De la Torre C, Moreno Díaz de la Espina S, Clarke DJ* and Giménez-Abián JF.

Centro de Investigaciones Biológicas, CSIC, Madrid, Spain, and *University of Minnesota, Department of Genetics, Cell Biology and Development, Minneapolis, USA.
Chromosomal assembly and condensation in the cell cycle require topoisomerase II α. When inhibiting it, DNA catenations are kept unresolved. We show that topo II tasks are surveyed by checkpoints during G2 and early mitosis, in Allium cepa L. meristem cells. Checkpoints are signal transduction pathways that brake irreversible phase transitions when intracellular conditions make them undesirable, while licensing them when requirements are fulfilled.

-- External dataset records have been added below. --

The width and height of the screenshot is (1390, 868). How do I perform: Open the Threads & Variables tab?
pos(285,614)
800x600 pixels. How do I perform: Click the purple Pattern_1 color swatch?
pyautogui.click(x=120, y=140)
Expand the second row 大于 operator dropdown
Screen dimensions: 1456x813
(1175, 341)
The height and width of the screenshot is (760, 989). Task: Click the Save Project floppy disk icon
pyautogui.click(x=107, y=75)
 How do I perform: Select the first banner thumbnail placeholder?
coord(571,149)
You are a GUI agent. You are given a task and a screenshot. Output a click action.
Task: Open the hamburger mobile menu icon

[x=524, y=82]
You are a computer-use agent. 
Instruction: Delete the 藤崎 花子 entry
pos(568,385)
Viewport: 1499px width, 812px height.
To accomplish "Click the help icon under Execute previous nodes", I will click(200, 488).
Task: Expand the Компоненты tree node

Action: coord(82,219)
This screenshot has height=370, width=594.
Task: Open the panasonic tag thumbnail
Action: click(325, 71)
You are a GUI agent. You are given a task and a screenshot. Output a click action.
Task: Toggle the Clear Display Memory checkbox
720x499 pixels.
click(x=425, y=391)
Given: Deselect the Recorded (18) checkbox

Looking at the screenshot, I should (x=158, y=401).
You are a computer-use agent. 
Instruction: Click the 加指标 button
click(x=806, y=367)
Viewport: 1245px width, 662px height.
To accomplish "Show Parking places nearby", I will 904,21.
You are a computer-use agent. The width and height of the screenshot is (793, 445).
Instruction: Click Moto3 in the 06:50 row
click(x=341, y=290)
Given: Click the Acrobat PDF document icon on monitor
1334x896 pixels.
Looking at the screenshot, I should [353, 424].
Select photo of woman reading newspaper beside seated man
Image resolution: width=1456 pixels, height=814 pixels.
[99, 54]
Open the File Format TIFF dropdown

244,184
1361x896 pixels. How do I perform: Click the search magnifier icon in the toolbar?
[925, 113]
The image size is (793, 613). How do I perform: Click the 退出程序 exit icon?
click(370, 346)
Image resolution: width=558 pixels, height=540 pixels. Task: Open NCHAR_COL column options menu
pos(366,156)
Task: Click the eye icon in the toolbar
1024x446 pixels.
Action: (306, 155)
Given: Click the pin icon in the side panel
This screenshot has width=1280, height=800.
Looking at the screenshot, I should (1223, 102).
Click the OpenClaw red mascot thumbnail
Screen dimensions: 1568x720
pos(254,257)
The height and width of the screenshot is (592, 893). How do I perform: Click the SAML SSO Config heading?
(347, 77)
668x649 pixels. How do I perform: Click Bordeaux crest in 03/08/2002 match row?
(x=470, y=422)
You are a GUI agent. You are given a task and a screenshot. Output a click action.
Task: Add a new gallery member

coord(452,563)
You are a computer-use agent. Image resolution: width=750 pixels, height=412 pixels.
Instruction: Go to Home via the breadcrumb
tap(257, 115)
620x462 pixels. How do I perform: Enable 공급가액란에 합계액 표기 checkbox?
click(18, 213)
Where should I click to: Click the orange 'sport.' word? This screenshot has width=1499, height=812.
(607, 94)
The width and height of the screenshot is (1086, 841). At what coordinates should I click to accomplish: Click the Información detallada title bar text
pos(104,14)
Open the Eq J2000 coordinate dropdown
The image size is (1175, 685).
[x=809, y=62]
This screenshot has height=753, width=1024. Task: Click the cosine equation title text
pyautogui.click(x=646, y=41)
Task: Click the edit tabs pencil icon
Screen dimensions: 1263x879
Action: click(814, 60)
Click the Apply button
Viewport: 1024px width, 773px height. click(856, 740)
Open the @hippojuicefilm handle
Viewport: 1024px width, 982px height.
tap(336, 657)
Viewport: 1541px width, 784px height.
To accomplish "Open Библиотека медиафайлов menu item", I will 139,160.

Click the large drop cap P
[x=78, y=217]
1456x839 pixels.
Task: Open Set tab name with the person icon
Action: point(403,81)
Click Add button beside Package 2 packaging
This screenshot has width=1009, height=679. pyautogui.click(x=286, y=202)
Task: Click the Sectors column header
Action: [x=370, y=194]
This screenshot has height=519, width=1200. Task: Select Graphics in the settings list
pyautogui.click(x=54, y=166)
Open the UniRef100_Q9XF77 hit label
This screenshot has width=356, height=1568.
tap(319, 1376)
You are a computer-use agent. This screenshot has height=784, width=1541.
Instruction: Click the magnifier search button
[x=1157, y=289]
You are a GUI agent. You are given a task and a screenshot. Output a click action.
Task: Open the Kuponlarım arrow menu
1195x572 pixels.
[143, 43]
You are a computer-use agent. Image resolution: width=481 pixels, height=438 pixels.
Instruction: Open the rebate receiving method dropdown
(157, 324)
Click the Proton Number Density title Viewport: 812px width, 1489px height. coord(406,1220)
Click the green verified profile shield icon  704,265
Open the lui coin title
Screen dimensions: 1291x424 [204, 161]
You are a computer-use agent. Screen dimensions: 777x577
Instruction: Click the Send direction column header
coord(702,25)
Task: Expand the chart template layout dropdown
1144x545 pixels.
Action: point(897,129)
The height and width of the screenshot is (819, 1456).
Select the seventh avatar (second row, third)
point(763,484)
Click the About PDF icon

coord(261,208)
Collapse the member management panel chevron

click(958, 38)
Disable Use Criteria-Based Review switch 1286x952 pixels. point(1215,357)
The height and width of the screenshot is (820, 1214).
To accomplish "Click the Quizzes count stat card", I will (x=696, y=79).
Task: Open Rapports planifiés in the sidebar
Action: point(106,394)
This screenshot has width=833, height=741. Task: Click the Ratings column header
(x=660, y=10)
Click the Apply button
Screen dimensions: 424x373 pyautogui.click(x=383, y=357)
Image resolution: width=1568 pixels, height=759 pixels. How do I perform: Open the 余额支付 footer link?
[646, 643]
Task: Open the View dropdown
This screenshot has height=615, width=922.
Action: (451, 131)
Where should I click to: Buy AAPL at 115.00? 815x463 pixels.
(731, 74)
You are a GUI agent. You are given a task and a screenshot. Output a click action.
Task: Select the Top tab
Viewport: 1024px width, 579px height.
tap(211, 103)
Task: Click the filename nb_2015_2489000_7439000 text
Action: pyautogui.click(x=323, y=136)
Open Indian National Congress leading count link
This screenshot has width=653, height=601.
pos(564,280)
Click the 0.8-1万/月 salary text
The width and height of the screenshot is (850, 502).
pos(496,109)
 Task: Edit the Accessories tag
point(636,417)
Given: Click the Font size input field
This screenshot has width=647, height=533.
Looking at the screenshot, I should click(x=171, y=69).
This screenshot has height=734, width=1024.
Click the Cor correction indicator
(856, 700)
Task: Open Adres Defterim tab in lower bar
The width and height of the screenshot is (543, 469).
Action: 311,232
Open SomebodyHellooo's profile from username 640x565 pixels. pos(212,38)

Progression from reversible to irreversible chromosome condensation, nuclear envelope breakdown and segregation of sister centromeres are the irreversible transitions in early mitosis. When inhibiting topo II with ICRF-193, undue override of these transitions took place after a delay. This override, known as checkpoint adaptation, allows us to define the unfulfilled requirement that activated the checkpoint. The topo II-dependent individual-ization of chromosomes, brought about by the resolution of randomly produced non-replicative catenations, proved to be a prerequisite for the reversible to irreversible chromosome condensation transition, taking place in midprophase. The resolution of replicative catenations linking sister chromatid arms was a prerequisite for the checkpoint that licensed nuclear envelope breakdown, at the onset of prometaphase. The resolution of residual replicative catenations between sister centromeres was required for the licensing of chromosome segregation by the checkpoint known as the spindle checkpoint, which also surveys whether all duplicated centromeres are bound to both spindle poles via microtubules. While the checkpoint controlling the midprophase transition co-surveys unreplicated DNA, unrepaired DNA and cell size, those, if any, co-surveyed by the checkpoint controlling initiation of prometaphase are unknown.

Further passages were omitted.